YOUR INSTRUCTIONS - Line by line, output the material without altering anything.
————————
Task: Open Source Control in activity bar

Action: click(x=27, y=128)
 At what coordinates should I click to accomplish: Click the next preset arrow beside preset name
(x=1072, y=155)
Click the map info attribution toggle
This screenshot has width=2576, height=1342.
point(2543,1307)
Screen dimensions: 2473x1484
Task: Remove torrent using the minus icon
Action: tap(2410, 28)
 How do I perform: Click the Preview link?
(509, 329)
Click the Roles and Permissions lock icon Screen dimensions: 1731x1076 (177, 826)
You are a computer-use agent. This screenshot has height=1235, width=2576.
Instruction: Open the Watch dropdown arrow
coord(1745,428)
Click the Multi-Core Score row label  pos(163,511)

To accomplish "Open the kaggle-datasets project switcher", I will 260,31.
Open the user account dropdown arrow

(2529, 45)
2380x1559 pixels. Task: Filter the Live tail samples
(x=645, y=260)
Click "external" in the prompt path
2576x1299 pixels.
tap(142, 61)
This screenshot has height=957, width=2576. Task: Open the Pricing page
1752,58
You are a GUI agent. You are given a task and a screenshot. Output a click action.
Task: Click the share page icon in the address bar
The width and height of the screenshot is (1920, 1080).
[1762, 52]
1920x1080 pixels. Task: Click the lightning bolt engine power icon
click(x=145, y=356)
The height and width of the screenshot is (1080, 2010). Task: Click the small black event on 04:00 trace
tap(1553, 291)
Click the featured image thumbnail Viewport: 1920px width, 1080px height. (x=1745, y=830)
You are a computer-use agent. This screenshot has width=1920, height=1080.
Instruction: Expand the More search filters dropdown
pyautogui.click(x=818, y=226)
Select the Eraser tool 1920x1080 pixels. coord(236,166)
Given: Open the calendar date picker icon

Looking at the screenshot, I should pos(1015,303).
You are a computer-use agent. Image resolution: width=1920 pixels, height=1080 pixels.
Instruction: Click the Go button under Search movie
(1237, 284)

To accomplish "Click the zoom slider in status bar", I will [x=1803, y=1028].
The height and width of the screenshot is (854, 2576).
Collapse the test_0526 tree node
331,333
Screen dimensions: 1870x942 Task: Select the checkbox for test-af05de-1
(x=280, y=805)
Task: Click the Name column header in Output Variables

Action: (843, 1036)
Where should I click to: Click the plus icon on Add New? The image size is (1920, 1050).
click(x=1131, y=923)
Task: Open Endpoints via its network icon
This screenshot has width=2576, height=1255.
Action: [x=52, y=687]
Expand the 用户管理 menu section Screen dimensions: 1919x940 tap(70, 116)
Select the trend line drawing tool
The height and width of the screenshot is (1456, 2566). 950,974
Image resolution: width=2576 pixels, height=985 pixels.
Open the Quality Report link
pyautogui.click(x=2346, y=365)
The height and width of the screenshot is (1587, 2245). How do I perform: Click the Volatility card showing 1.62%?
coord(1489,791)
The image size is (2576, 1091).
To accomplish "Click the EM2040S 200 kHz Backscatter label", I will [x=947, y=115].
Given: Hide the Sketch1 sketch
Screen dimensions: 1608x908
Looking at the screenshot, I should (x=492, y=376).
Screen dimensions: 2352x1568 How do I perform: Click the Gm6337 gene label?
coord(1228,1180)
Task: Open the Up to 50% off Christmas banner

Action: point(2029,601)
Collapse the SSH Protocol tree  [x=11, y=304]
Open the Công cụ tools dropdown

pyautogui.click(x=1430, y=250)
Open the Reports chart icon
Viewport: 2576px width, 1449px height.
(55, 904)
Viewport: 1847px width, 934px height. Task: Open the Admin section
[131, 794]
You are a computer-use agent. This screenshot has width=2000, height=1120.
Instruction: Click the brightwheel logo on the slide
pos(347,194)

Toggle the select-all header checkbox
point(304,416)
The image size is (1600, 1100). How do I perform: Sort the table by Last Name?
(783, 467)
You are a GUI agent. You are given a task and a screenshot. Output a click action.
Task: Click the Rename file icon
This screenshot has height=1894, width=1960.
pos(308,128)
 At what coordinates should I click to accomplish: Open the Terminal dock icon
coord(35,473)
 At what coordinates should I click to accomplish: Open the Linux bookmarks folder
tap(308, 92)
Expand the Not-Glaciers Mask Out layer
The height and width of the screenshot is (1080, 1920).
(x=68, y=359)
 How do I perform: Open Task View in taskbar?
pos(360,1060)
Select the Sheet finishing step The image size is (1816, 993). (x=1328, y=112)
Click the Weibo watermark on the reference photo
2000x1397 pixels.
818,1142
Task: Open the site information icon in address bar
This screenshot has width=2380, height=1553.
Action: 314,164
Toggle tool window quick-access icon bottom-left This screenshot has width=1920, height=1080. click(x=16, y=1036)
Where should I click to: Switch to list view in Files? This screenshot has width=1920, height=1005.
————————
EXERCISE RESULT -
Task: Open Source Control in activity bar

Action: click(x=27, y=128)
 At what coordinates should I click to accomplish: Click the next preset arrow beside preset name
(x=1072, y=155)
Click the map info attribution toggle
This screenshot has width=2576, height=1342.
point(2543,1307)
Screen dimensions: 2473x1484
Task: Remove torrent using the minus icon
Action: tap(2410, 28)
 How do I perform: Click the Preview link?
(509, 329)
Click the Roles and Permissions lock icon Screen dimensions: 1731x1076 (177, 826)
You are a computer-use agent. This screenshot has height=1235, width=2576.
Instruction: Open the Watch dropdown arrow
coord(1745,428)
Click the Multi-Core Score row label  pos(163,511)

To accomplish "Open the kaggle-datasets project switcher", I will 260,31.
Open the user account dropdown arrow

(2529, 45)
2380x1559 pixels. Task: Filter the Live tail samples
(x=645, y=260)
Click "external" in the prompt path
2576x1299 pixels.
tap(142, 61)
This screenshot has height=957, width=2576. Task: Open the Pricing page
1752,58
You are a GUI agent. You are given a task and a screenshot. Output a click action.
Task: Click the share page icon in the address bar
The width and height of the screenshot is (1920, 1080).
[1762, 52]
1920x1080 pixels. Task: Click the lightning bolt engine power icon
click(x=145, y=356)
The height and width of the screenshot is (1080, 2010). Task: Click the small black event on 04:00 trace
tap(1553, 291)
Click the featured image thumbnail Viewport: 1920px width, 1080px height. (x=1745, y=830)
You are a computer-use agent. This screenshot has width=1920, height=1080.
Instruction: Expand the More search filters dropdown
pyautogui.click(x=818, y=226)
Select the Eraser tool 1920x1080 pixels. coord(236,166)
Given: Open the calendar date picker icon

Looking at the screenshot, I should pos(1015,303).
You are a computer-use agent. Image resolution: width=1920 pixels, height=1080 pixels.
Instruction: Click the Go button under Search movie
(1237, 284)

To accomplish "Click the zoom slider in status bar", I will [x=1803, y=1028].
The height and width of the screenshot is (854, 2576).
Collapse the test_0526 tree node
331,333
Screen dimensions: 1870x942 Task: Select the checkbox for test-af05de-1
(x=280, y=805)
Task: Click the Name column header in Output Variables

Action: (843, 1036)
Where should I click to: Click the plus icon on Add New? The image size is (1920, 1050).
click(x=1131, y=923)
Task: Open Endpoints via its network icon
This screenshot has width=2576, height=1255.
Action: [x=52, y=687]
Expand the 用户管理 menu section Screen dimensions: 1919x940 tap(70, 116)
Select the trend line drawing tool
The height and width of the screenshot is (1456, 2566). 950,974
Image resolution: width=2576 pixels, height=985 pixels.
Open the Quality Report link
pyautogui.click(x=2346, y=365)
The height and width of the screenshot is (1587, 2245). How do I perform: Click the Volatility card showing 1.62%?
coord(1489,791)
The image size is (2576, 1091).
To accomplish "Click the EM2040S 200 kHz Backscatter label", I will [x=947, y=115].
Given: Hide the Sketch1 sketch
Screen dimensions: 1608x908
Looking at the screenshot, I should (x=492, y=376).
Screen dimensions: 2352x1568 How do I perform: Click the Gm6337 gene label?
coord(1228,1180)
Task: Open the Up to 50% off Christmas banner

Action: point(2029,601)
Collapse the SSH Protocol tree  [x=11, y=304]
Open the Công cụ tools dropdown

pyautogui.click(x=1430, y=250)
Open the Reports chart icon
Viewport: 2576px width, 1449px height.
(55, 904)
Viewport: 1847px width, 934px height. Task: Open the Admin section
[131, 794]
You are a computer-use agent. This screenshot has width=2000, height=1120.
Instruction: Click the brightwheel logo on the slide
pos(347,194)

Toggle the select-all header checkbox
point(304,416)
The image size is (1600, 1100). How do I perform: Sort the table by Last Name?
(783, 467)
You are a GUI agent. You are given a task and a screenshot. Output a click action.
Task: Click the Rename file icon
This screenshot has height=1894, width=1960.
pos(308,128)
 At what coordinates should I click to accomplish: Open the Terminal dock icon
coord(35,473)
 At what coordinates should I click to accomplish: Open the Linux bookmarks folder
tap(308, 92)
Expand the Not-Glaciers Mask Out layer
The height and width of the screenshot is (1080, 1920).
(x=68, y=359)
 How do I perform: Open Task View in taskbar?
pos(360,1060)
Select the Sheet finishing step The image size is (1816, 993). (x=1328, y=112)
Click the Weibo watermark on the reference photo
2000x1397 pixels.
818,1142
Task: Open the site information icon in address bar
This screenshot has width=2380, height=1553.
Action: 314,164
Toggle tool window quick-access icon bottom-left This screenshot has width=1920, height=1080. click(x=16, y=1036)
Where should I click to: Switch to list view in Files? This screenshot has width=1920, height=1005.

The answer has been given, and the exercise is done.